Content starts

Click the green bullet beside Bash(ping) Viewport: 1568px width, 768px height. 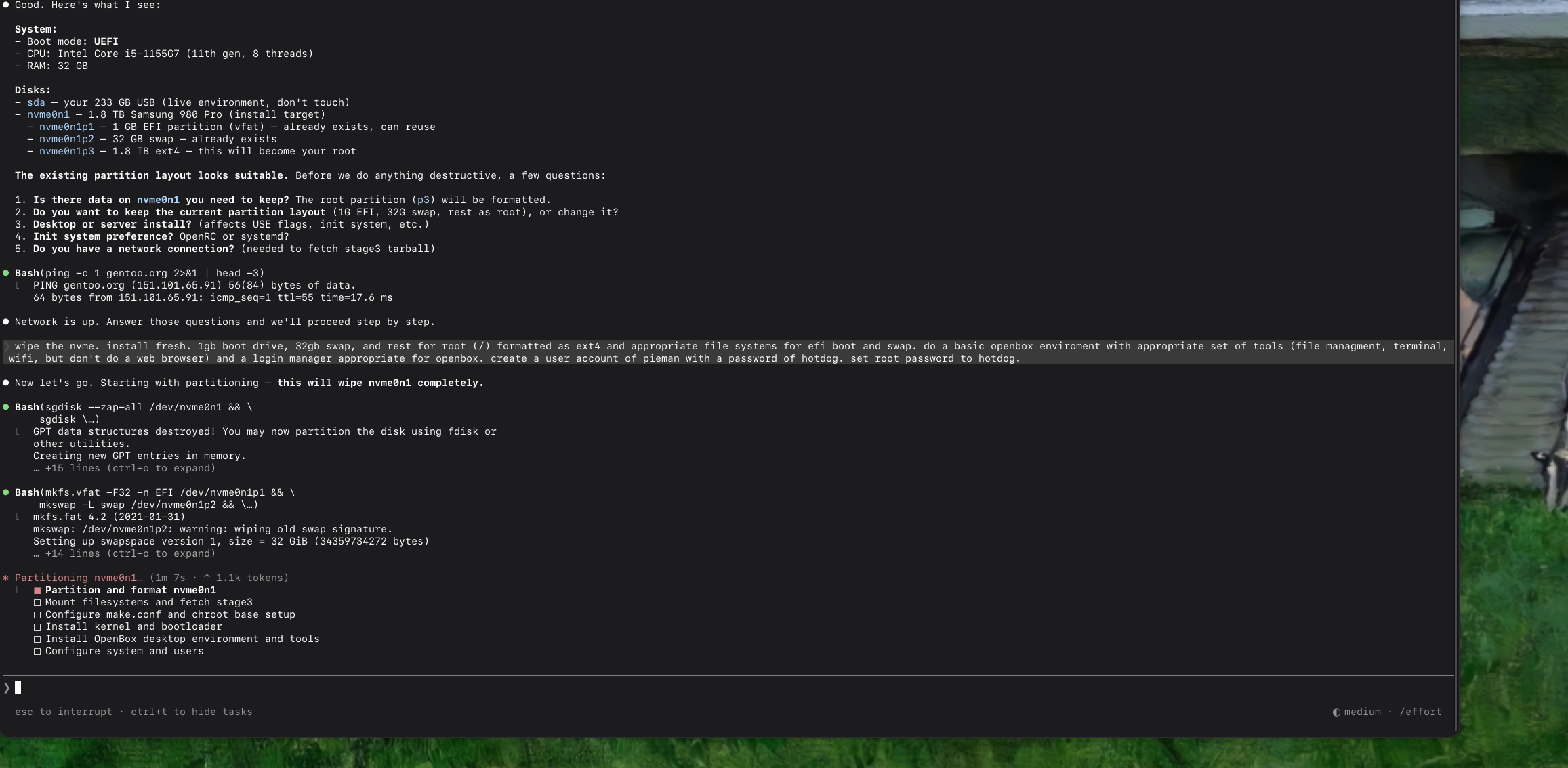[x=6, y=273]
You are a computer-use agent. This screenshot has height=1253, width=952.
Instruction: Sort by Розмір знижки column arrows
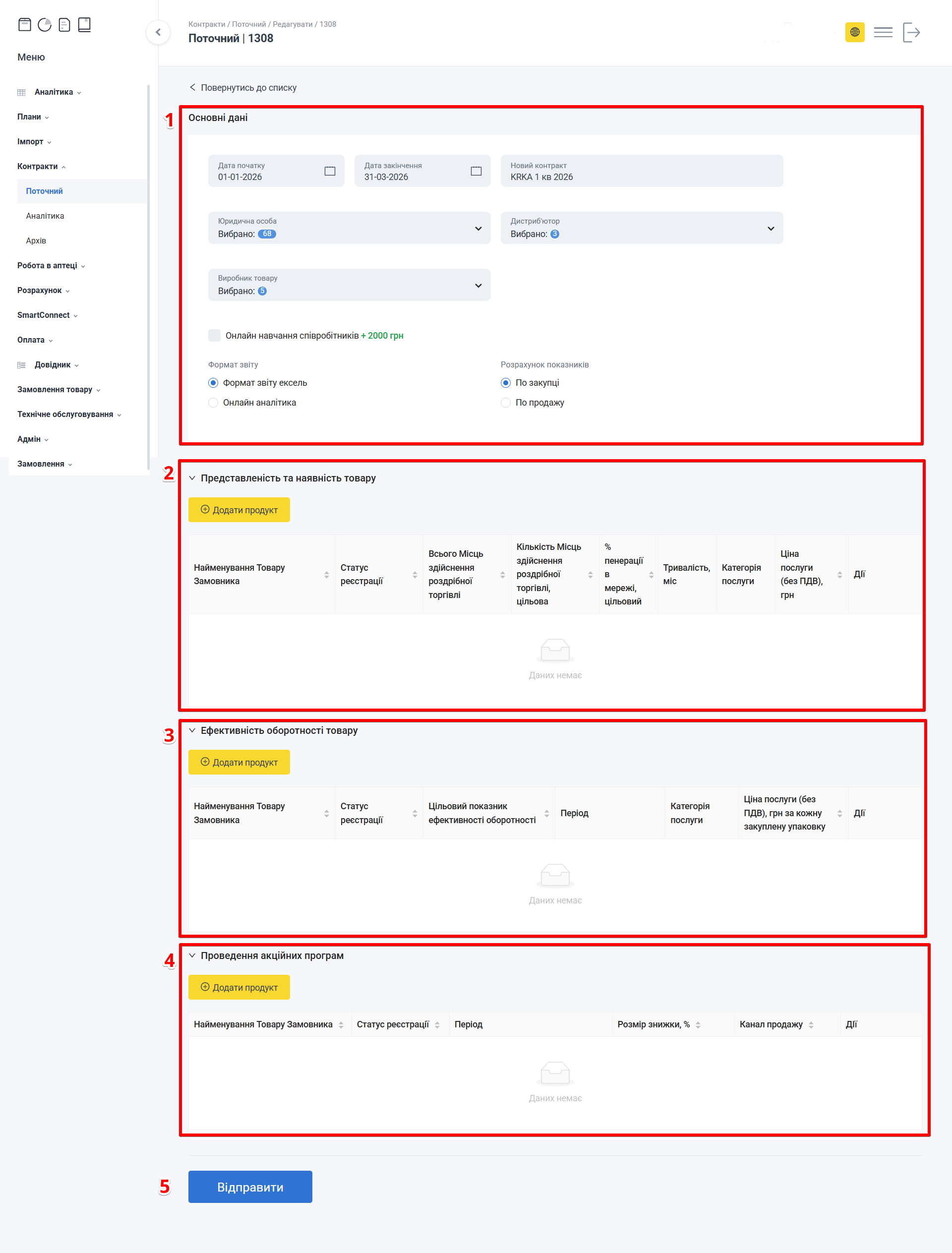[698, 1024]
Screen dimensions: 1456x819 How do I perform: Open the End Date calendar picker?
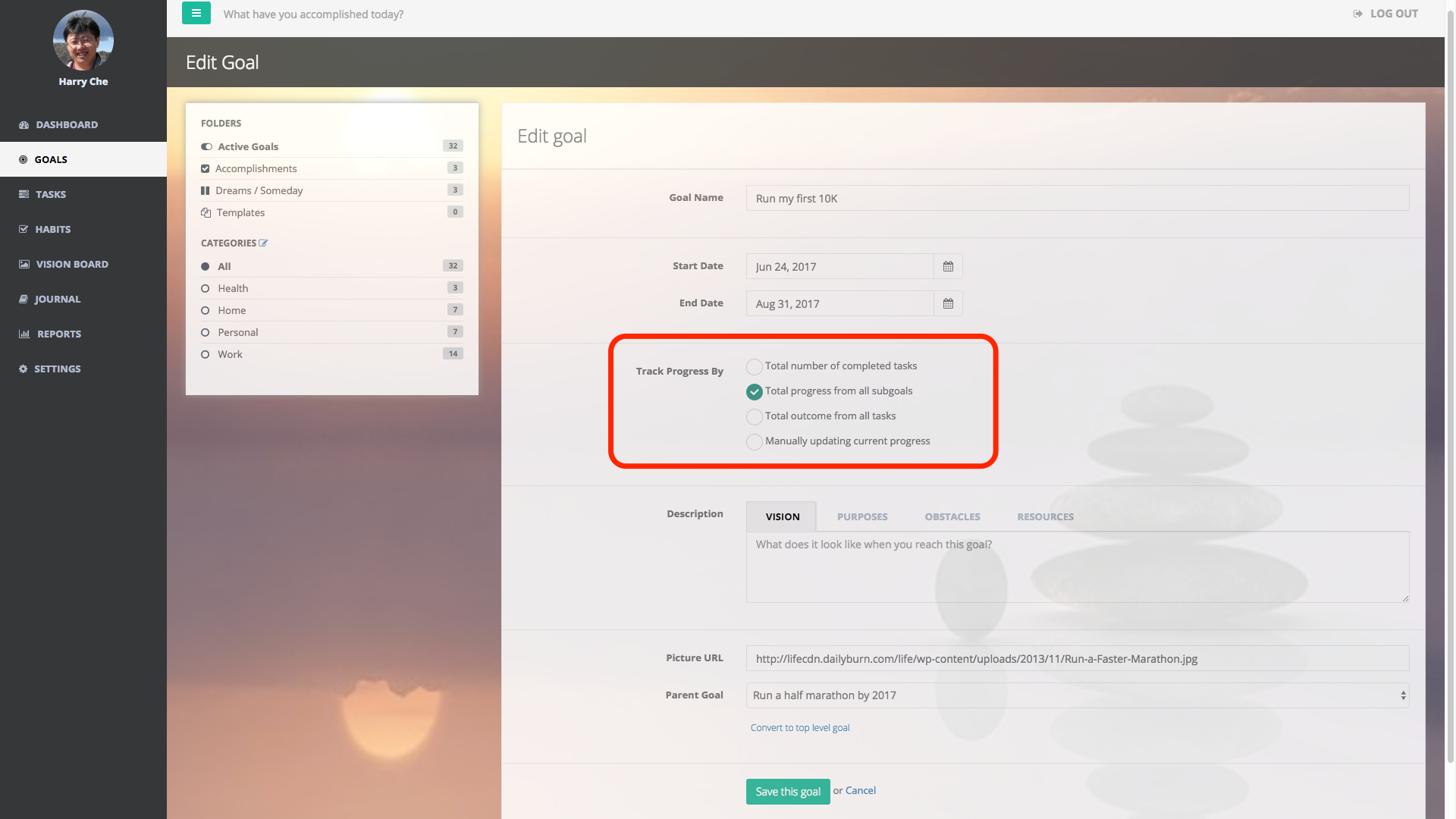click(948, 303)
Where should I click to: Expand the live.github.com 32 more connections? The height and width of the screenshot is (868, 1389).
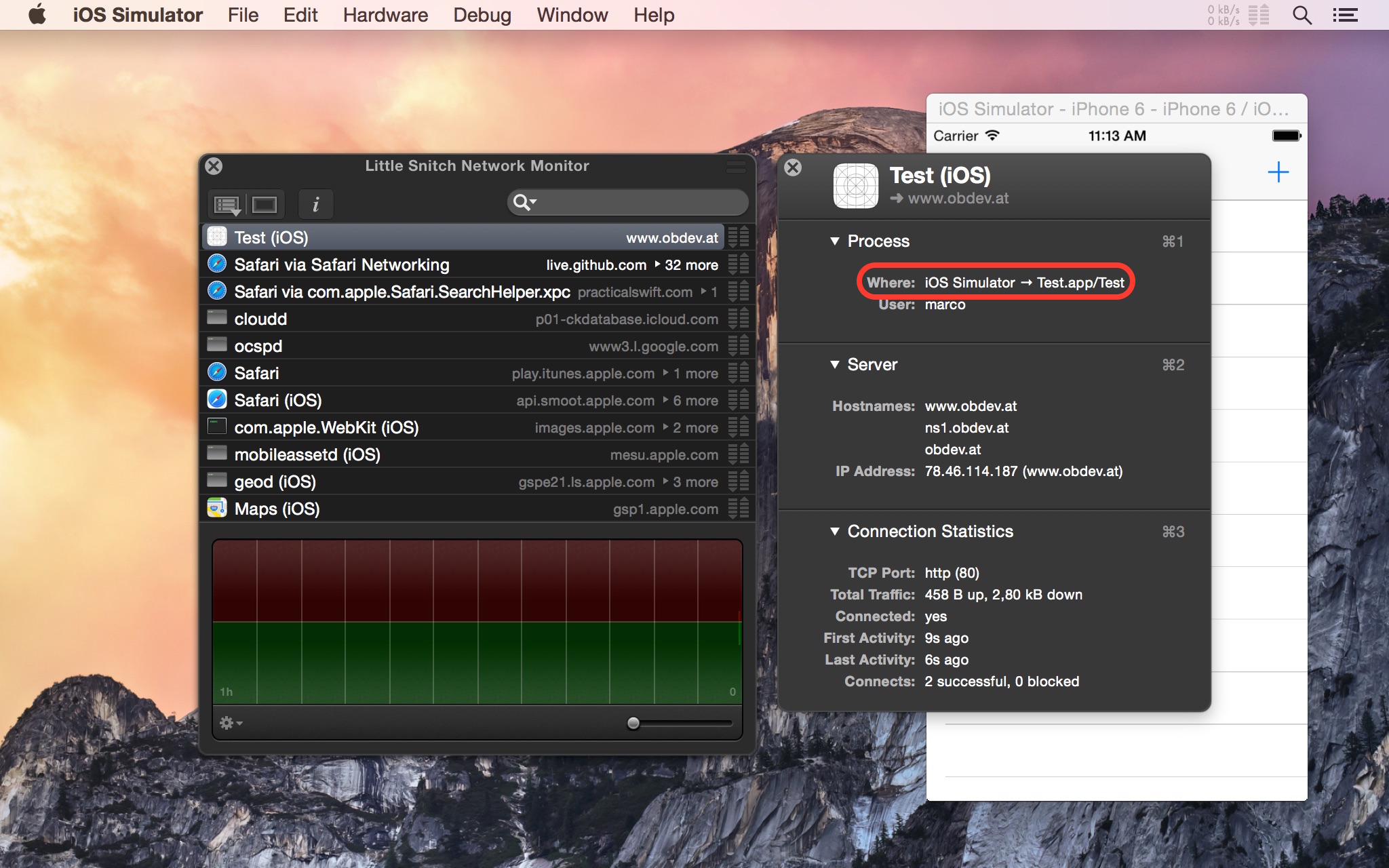click(657, 264)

Content ends

Copy verbatim the span that opens at the line with "Instruction: Sort by" and closes at the final line of the listing. Do not carry over any pictures.

Instruction: Sort by Розмір знижки column arrows
[698, 1024]
Screen dimensions: 1456x819 How do I perform: Open the End Date calendar picker?
click(948, 303)
Where should I click to: Expand the live.github.com 32 more connections? The height and width of the screenshot is (868, 1389).
click(657, 264)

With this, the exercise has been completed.